チーム、個人の2連覇を目標に挑んでいる今シーズンは、ホセ・ビセンテやリカルド・ガルシアらTeamUKYOの選手たち以外にも、他チームの強豪選手たちが活躍し、総合ポイントトップの選手が獲得するリーダージャージの激しい争奪戦が続いている。第12戦終了段階では、増田成幸(宇都宮ブリッツェン)がランキング首位に立ち、僅差で鈴木譲(宇都宮ブリッツェン)が2位。そして3番手にホセ・ビセンテ、4番手に畑中勇介(シマノレーシング)、5番手からリカルド・ガルシアが追うという順位だ。
チームランキングでも、現在は宇都宮ブリッツェンが首位に立ち、TeamUKYOは僅差の2位。この「2強」の争いはシーズンが深まってゆくにつれ、ますます激しさを増していくことは間違いない。
栃木県宇都宮市を本拠とし、地元企業や商店をスポンサーとして地域密着型の活動を続ける宇都宮ブリッツェンは、片山右京が自らのプロサイクリングチームを興すキッカケになったチームでもある(「TeamUKYOが誕生したふたつのキッカケ」参照)。
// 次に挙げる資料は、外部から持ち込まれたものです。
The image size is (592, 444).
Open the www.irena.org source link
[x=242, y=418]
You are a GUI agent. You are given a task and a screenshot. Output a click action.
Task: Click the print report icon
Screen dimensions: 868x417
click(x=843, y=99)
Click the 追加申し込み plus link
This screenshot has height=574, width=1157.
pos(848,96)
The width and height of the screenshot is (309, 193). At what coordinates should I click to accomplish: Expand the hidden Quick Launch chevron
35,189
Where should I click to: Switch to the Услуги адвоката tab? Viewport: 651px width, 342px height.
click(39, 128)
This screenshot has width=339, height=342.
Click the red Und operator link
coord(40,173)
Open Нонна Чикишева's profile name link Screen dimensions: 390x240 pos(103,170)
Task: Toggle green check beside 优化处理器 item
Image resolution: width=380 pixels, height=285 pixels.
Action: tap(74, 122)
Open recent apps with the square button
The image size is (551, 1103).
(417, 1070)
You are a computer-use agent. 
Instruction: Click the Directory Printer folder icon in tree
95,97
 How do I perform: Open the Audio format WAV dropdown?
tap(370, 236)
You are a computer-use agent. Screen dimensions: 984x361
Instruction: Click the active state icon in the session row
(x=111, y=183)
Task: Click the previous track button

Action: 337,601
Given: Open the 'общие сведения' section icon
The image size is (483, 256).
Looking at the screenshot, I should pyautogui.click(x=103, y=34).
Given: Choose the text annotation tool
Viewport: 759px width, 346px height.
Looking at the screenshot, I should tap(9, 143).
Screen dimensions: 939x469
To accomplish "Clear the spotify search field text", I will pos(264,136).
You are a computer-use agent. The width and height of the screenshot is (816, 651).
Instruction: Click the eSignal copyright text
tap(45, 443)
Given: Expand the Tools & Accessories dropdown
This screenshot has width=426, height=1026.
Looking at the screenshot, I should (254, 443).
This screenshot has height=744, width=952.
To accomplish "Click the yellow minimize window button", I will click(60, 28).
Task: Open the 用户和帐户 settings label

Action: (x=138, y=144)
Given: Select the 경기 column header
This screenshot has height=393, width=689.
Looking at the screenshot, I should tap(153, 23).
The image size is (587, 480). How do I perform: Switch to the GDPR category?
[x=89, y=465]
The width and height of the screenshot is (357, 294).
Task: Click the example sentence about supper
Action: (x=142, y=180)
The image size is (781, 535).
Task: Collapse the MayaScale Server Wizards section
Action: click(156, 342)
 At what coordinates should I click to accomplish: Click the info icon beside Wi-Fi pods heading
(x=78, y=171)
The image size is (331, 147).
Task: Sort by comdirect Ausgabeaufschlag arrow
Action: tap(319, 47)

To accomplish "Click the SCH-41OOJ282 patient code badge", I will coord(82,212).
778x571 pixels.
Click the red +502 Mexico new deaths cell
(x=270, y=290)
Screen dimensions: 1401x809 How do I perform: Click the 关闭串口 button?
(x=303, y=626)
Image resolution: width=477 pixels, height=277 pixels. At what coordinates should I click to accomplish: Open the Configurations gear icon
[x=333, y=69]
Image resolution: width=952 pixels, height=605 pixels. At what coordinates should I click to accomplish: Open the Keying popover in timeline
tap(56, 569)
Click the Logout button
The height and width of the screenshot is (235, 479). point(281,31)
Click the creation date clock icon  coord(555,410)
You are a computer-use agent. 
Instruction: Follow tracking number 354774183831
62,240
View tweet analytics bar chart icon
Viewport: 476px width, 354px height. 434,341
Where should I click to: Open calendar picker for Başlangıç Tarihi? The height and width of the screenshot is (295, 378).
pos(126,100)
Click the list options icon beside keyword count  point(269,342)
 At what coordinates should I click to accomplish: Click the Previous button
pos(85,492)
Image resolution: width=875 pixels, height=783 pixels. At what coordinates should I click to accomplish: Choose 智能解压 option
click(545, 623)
彼らを応援する地元のファンは、Jプロツアーのレースにも大勢が観戦に訪れる。ブリッツェンとファンの強い絆(きずな)は、ポピュラリティ獲得を重要な課題とする日本のサイクルロードレースの今後を考えるうえで、示唆するところが非常に大きいといえるだろう。
日本国内のサイクルロードレースは、Jプロツアー第13戦・みやだクリテリウム以降(8月31日/長野)、第14戦・タイムトライアルチャンピオンシップ(9月7日/栃木)、第15戦・経済産業大臣旗ロードチャンピオンシップ(9月21日/広島)、第16戦・南魚沼ロードレース(9月28日/新潟)、と続く。そのJプロツアー後半戦の間に、ツール・ド・北海道(9月13日〜15日)、ジャパンカップ(10月18日〜19日)、ツール・ド・フランスさいたまクリテリウム(10月25日)なども開催されるため、11月中旬までは毎週末、日本のどこかで競技が行なわれていることになる。自分の近くの街でレースが開催される際には、ぜひともその目で選手たちの走りを堪能いただきたい。スタジアムで行なわれる球技や陸上、あるいは安全性から一定の距離が必要なモータースポーツ等と違って、自転車のロードレースは観客と選手の距離が非常に近く、選手たちの汗や息づかいを文字どおり目の前で体感できる数少ない競技なのだから。